Setelah sempat meminta kebijakan KPK untuk menjadwalkan ulang agenda pemeriksaan dirinya, yang sebelumnya tanggal 20 menjadi 28 Maret, akhirnya Hidayatullah menghadiri panggilan lembaga anti rasuah tersebut.
Menanggapi beragamanya asumsi publik tersebut, Kuasa Hukum Hidayatullah, Aswar Anas Muhammad menjelaskan, bahwa terkait dengan isu yang beredar di berbagai media sosial soal kliennya, yang dituding menerima suap sangatlah tidak benar. Sebab, status Ketua KPU Sultra hanyalah sebagai saksi, dan pihaknya memenuhi panggilan tersebut guna sebagai bahan pihak penyidik KPK dalam kasus yang dialami oleh Cagub Sultra, Ir Asrun.
“Perlu ditegaskan agar publik dan opini-opini yang berkembang dimasyarakat tentang definisi saksi ini bukan saja sebagai keterangan yang diketahui tentang adanya penyuapan, dan itu sudah dijelaskan berdasarkan putusan MK definisi saksi ini diperluas, yaitu untuk memberikan penjelasan tentang saksi. Nah, pengertian saksi dalam pasal-pasal yang diuji menimbulkan pengertian multitafsir, melanggar asas lex cerita (jelas) dan lex stricta (pasti) sebagai asas umum pembentukan peraturan perundang-undangan. Hal ini mengakibatkan ketidakpastian hukum dalam hukum acara pidana, ” ungkapnya kepada awak media TenggaraNews.com.
Sehingga, lanjut Aswar, bahwa dengan putusan MK tersebut menyatakan definisi saksi tidak hanya orang yang ia lihat, dengar, alami sendiri, tetapi setiap orang yang punya pengetahuan yang terkait langsung terjadinya tindak pidana wajib didengar sebagai saksi, demi keadilan dan keseimbangan penyidik yang berhadapan dengan tersangka ataupun terdakwa.
“Karena itu, ketentuan pemanggilan dan pemeriksaan saksi atau ahli yang menguntungkan sebagaimana diatur dalam Pasal 65 dan Pasal 116 ayat (3), (4) KUHAP harus ditafsirkan dapat dilakukan tidak hanya saat proses persidangan, tetapi juga proses penyidikan, ” bebernya.

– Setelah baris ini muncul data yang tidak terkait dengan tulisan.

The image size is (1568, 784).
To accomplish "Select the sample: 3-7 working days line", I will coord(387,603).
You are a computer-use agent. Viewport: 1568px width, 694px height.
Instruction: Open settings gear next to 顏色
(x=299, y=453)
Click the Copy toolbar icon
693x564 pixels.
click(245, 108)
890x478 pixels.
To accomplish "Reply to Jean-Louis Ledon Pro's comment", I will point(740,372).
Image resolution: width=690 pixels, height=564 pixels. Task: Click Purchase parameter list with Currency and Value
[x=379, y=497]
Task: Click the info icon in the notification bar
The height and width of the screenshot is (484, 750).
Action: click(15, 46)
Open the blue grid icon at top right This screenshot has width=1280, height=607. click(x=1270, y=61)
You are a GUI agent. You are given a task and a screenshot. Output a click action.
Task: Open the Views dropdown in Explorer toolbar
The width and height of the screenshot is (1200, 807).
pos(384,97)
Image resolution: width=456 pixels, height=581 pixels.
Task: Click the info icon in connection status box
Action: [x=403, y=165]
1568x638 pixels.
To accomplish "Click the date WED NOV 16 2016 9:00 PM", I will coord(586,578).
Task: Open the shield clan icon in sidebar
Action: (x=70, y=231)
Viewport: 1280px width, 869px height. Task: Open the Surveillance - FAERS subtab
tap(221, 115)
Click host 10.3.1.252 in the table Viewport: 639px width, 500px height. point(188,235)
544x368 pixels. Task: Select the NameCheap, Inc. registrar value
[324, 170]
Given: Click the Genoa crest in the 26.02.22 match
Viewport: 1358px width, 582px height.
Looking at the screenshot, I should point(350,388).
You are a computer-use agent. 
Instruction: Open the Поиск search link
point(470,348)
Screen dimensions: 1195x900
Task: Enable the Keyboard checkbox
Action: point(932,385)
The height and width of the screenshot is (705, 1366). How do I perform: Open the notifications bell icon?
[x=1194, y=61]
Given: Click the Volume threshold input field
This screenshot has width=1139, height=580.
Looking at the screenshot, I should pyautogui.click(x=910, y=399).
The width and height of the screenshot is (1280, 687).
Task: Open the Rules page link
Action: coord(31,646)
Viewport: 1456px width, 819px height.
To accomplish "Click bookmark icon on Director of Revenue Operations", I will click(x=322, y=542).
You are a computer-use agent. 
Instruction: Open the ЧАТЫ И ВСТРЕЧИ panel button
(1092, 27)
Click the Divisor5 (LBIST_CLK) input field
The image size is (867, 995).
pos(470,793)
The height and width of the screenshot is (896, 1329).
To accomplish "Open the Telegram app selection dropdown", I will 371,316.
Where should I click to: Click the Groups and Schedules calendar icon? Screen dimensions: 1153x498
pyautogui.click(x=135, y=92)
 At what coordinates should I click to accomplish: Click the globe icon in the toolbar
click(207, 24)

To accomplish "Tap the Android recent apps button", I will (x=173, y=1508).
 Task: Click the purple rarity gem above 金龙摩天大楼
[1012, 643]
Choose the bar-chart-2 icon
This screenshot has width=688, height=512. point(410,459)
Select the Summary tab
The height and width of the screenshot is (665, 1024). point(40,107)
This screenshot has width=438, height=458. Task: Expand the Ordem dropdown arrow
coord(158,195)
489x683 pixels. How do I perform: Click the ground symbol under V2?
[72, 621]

Kemudian, dipaparkannya juga soal data KPU yang memperlihatkan pemberian dana kampanye dari tiap-tiap pasangan Cagub, menjelang perhelatan pemilihan Gubernur pada Juni mendatang.
Ditambahkannya, dalam pemeriksaan tersebut, kliennya dicecar puluhan pertanyaan tentang dana kampanye Pasangan Calon (Paslon) gubernur dan wakil gubernur, sebagaimana yang diatur dalam Perpu No 5 Tahun 2017, dimana dana kampanye maksimal hanya sampai dengan 41 Milyar.
“Untuk pembukuan sendiri dari pasangan Asrun senilai Rp 100 juta, Rusda Rp 200 juta dan Ali Mazi Rp 1 juta. Kalau Badan usaha masing’masing Rp 750 juta, dan person Rp 75 juta untuk pendukung masing-masing calon, ” jelas Aswar.
Kendati demikian, pihaknya sangat mengapresiasi kinerja dari pihak KPK itu sendiri, sebab dengan adanya tim anti rusuah tersebut, kasus tindak pidana korupsi yang kian merajalela di Indonesia ini, satu persatu bisa dituntaskan dan dijalur hukum.
“Pada intinya kita sangat mendukung dan memotivasi KPK, agar menuntaskan dan membongkar praktek-praktek korupsi yang masih merajalela di tanah air. Mau jadi apa bangsa ini kalau pemimpin yang sangat kita banggakan memberikan contoh dan predikat yang tidak baik bagi msyarakat Indonesia. Jadi kesimpulan terakhir jadikan hukum di negara ini sebagai panglima tertinggi, ” pungkasnya.